Lymphoedema can't be cured, but it can still be treated and managed. Here are some ways you can reduce symptoms and get the support you need. Remember, it’s important to get medical advice before beginning any treatment plan.
Compression therapy can help alleviate the symptoms of Primary and Secondary Lymphedema. Your care provider will show you how to apply short-stretch bandages, and appropriate compression garments to the swollen area.
The type of product you are prescribed will depend on the level of your swelling. You will need to wear this from the moment you get up until you go to bed at night, for compression to work at its best. Depending on how your swelling responds, it may be recommended that you wear a day and a night time compression product.
Compression garments increase the pressure on the skin and underlying structures, to counteract the effects of gravity. Compression improves the removal of blood and lymph from the limb, reduces swelling, and promotes healing of the skin.
While compression is often the cornerstone of your treatment, taking care of your general health, from your skin to your diet, can make a huge difference to how well your treatment works.
Manual Lymph Drainage (MLD) is a kind of specialist massage that helps to stimulate the lymphatic system and encourages the flow of lymph fluid. Your care provider will use their hands to massage the affected area and encourage lymph to drain normally. You can learn a simplified version of this technique to do yourself at home.
Self Manual Lymph Drainage is often recommended for breast cancer patients soon after treatment or surgery, as damage or removal of lymph nodes increases your risk of developing lymphedema. If you are scheduled to have sentinel lymph node biopsy (SLNB), ask your care provider to measure the circumference (distance around) both arms before surgery. This will help you to recognize any changes quickly and start treatment right away.
We all know about the cardiovascular benefits of regular exercise, and these are especially important for those with Chronic Venous Insufficiency. But, as the lymphatic system doesn’t rely on our hearts to pump lymph around the body, how can exercise help people living with Lymphedema?
Being active helps you strengthen the muscles and joints needed for effective lymphatic pumping and maintain a healthy weight. It also improves your mood, sleep quality and general energy, which are all important when you’re managing a chronic condition.

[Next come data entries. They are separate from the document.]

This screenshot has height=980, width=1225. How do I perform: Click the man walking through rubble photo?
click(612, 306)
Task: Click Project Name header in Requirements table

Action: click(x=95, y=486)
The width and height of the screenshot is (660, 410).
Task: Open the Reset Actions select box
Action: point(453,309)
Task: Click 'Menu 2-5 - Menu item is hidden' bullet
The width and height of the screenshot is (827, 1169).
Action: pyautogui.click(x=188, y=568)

There are also specific decongestive breathing exercises that can help to improve the return of lymphatic fluid back to the bloodstream.

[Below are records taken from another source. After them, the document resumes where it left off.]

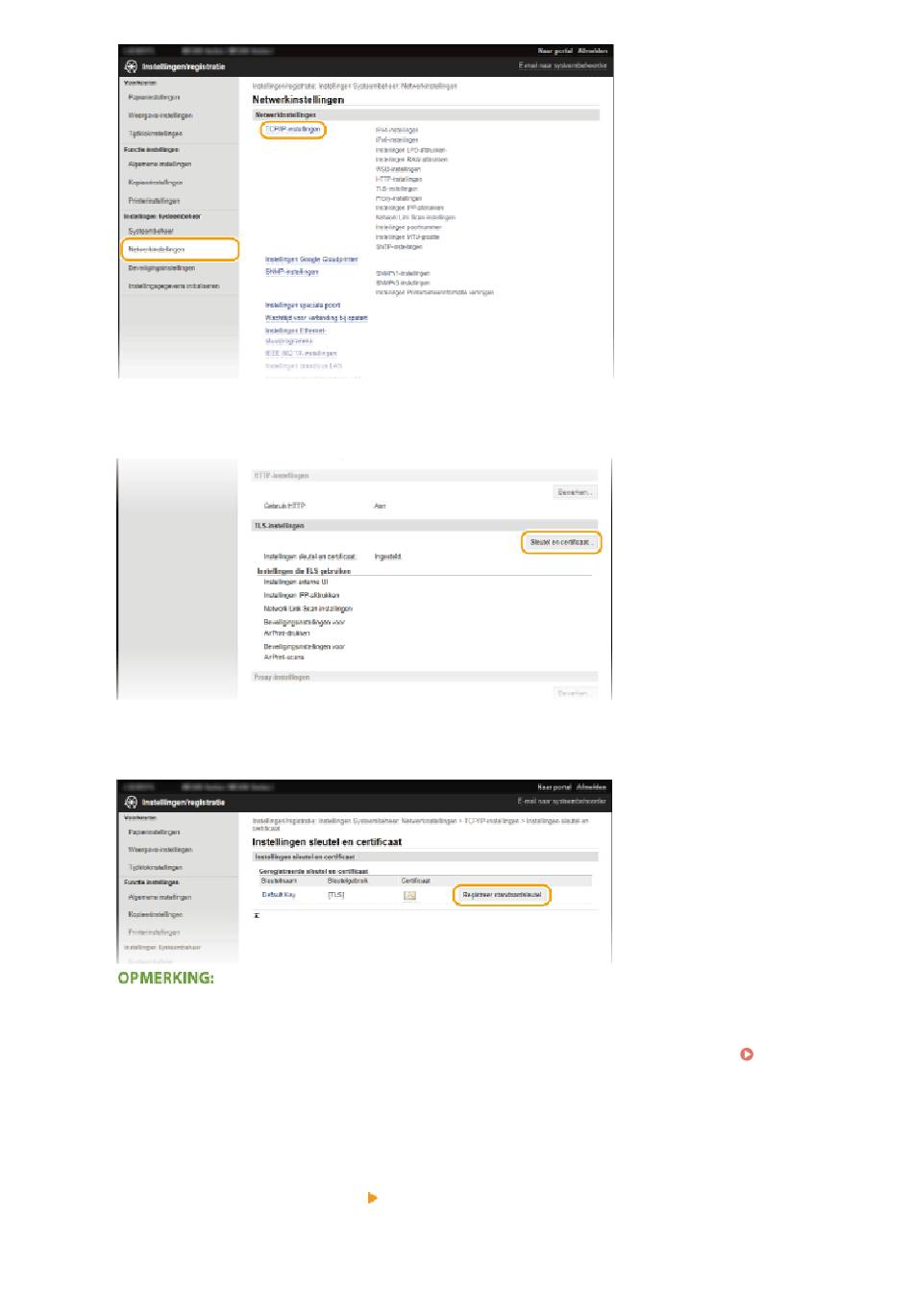Open Instellingen speciale poort link
This screenshot has width=913, height=1316.
point(303,305)
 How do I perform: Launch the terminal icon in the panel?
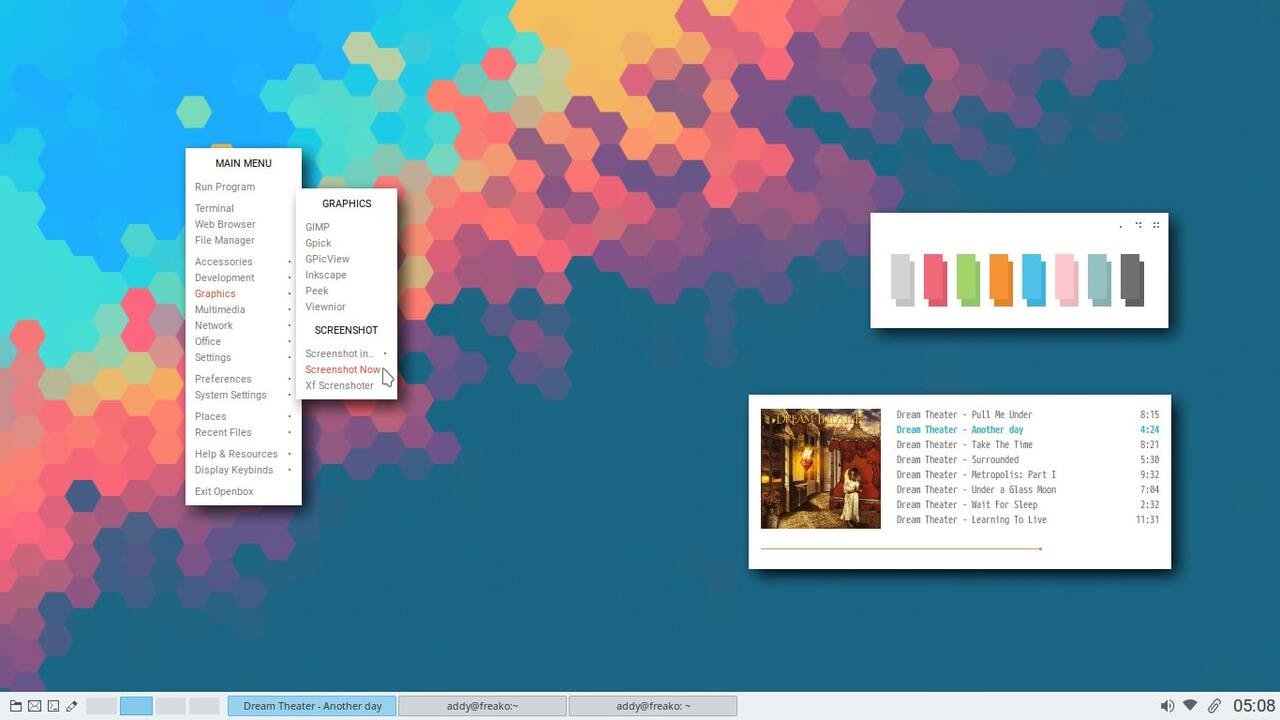[53, 706]
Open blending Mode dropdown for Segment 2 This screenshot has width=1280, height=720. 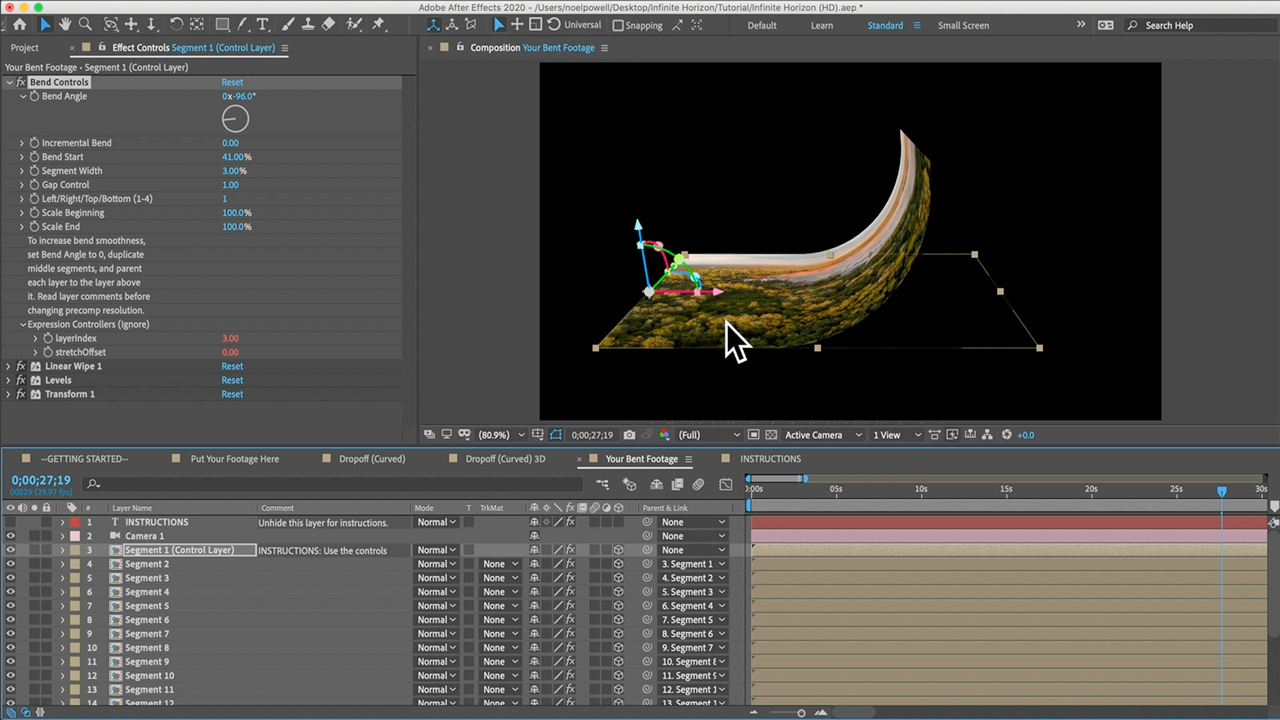[436, 564]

Ask your care provider about diaphragmatic and abdominal breathing exercises that you can do at home while wearing your compression garments.
If you have swelling caused by a build-up of fluid, it's important to look after your skin as any injury or infection can make the swelling worse.

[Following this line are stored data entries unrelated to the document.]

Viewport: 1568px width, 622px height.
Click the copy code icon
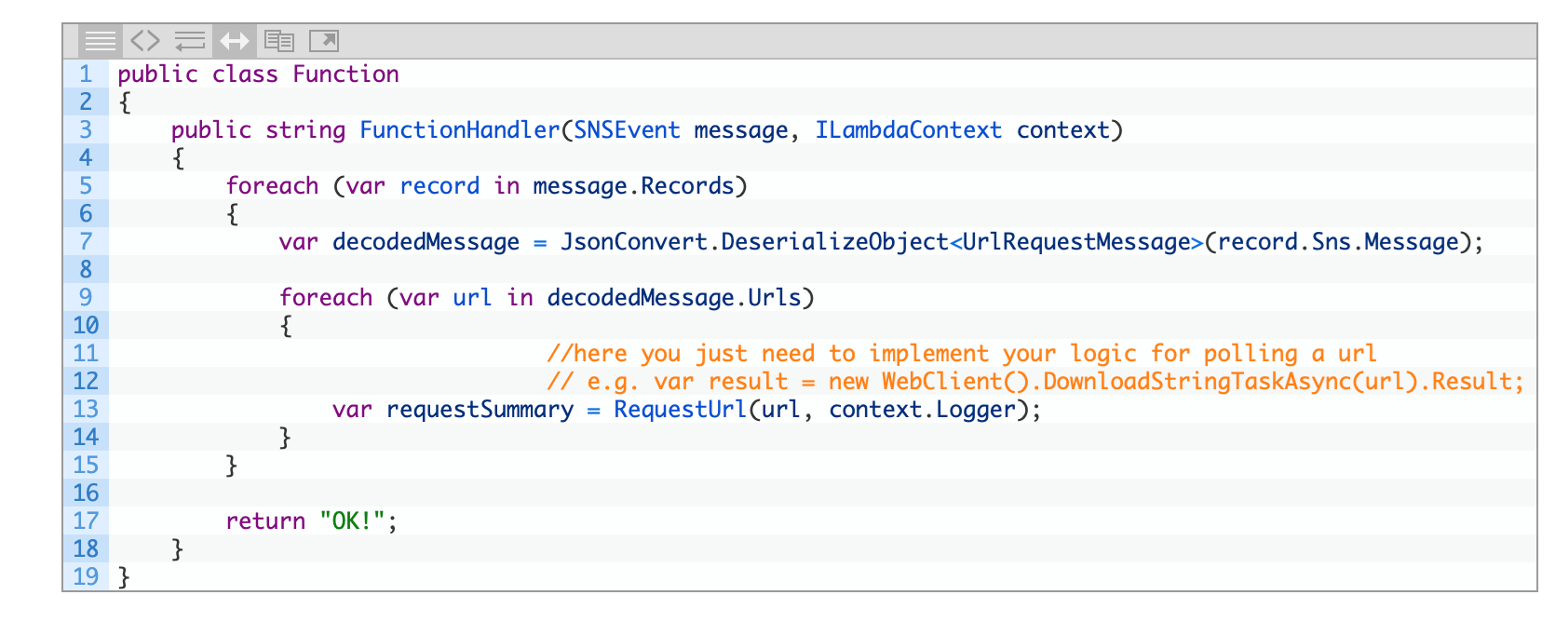pos(278,41)
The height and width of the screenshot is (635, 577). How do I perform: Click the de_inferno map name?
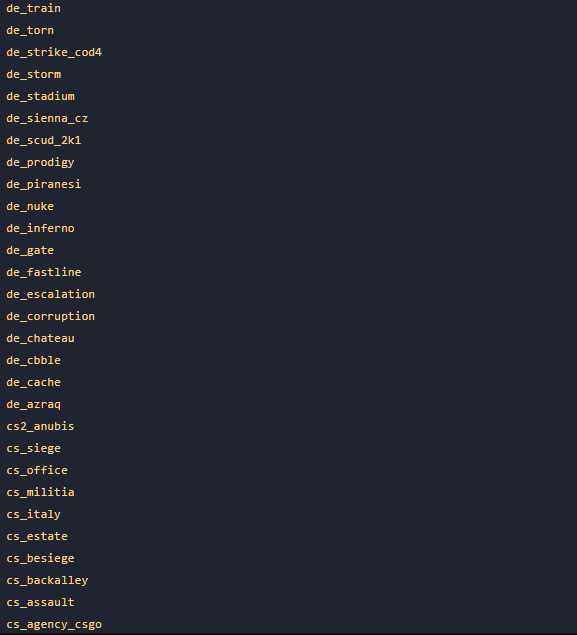click(x=40, y=228)
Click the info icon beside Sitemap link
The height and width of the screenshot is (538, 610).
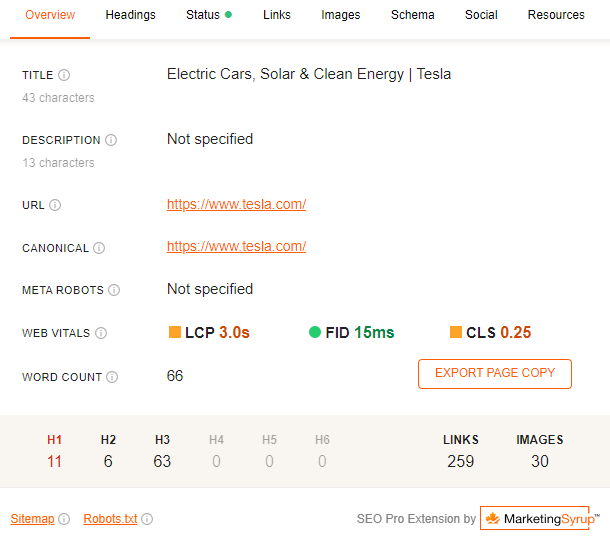pos(64,519)
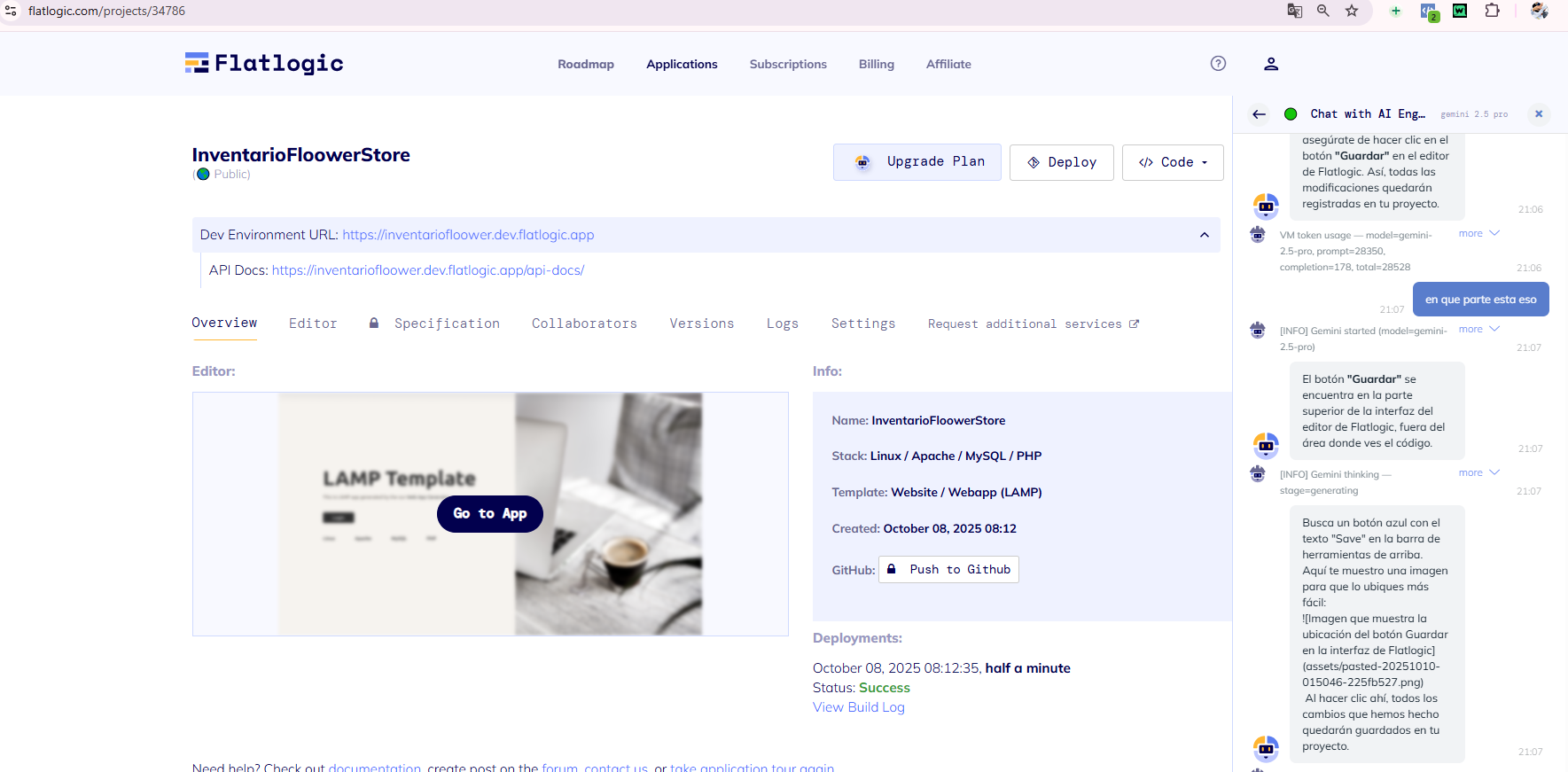Open the help question mark icon
The image size is (1568, 772).
pos(1218,63)
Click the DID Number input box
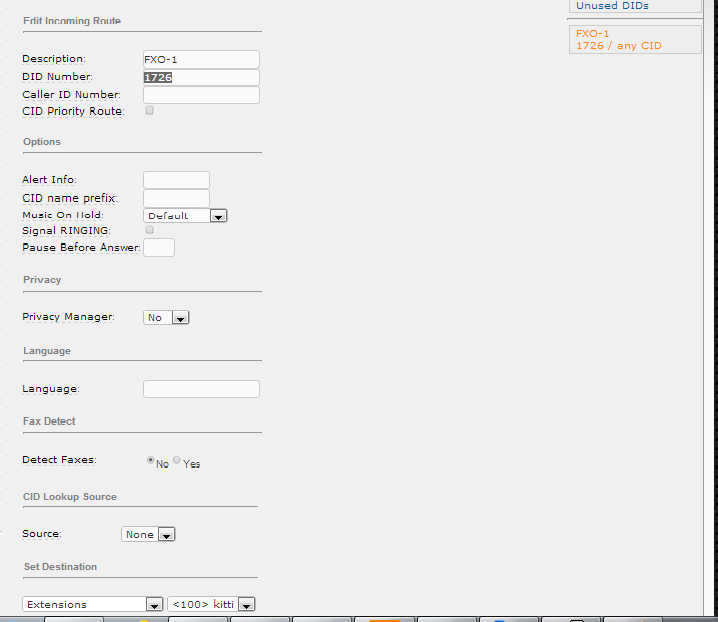The width and height of the screenshot is (718, 622). click(x=201, y=78)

- Examine your skin every night, after removing your compression garments
- Cleanse the swollen area with plain soap or cleansing solution and water
- Apply a moisturiser to your skin, to keep it hydrated. Avoid brands with high alcohol content as these can dry out the skin
- Avoid using a fragranced soap or lotion as these can irritate the skin
- Make sure the area is fully dry before reapplying any compression garments
Living with any long-term health condition can make you feel isolated, anxious and depressed. As Lymphoedema and Chronic Venous Insufficiency result in swelling, the change in physical appearance can also make you withdraw from social situations or stop taking part in activities you previously enjoyed. It’s important to talk about your feelings to family, friends, your care provider or other people living with the same condition through social groups, in person or online.
While support groups aren't used to treat Lymphoedema, they can help provide other forms of comfort and relief that are equally as important. Some support groups that may be of interest to you:
You may also be trying to manage other health problems, such as high blood pressure. It’s important to keep up with any other medications during your treatment for Lymphedema or Chronic Venous Insufficiency. While some medications can cause swelling, some will make your condition worse if you stop taking them. Always check with your care provider before taking a new medication, if it hasn’t been prescribed.
If you’re often suffering from flare-ups or infections, or your swelling is getting worse, it’s important to go back to your care provider for specialist advice.
Sometimes, a flare-up can be the result of an ill-fitting compression garment. You might be wearing a garment that’s no longer suitable for you; or it may be time to replace it. You can always go back to your physician to be refitted and order a new compression garment.
Flare-ups can also happen if you change your routine or aren’t consistent with your compression therapy. For instance, you might take your compression garment off in the summer because you’re too hot, which can increase your swelling.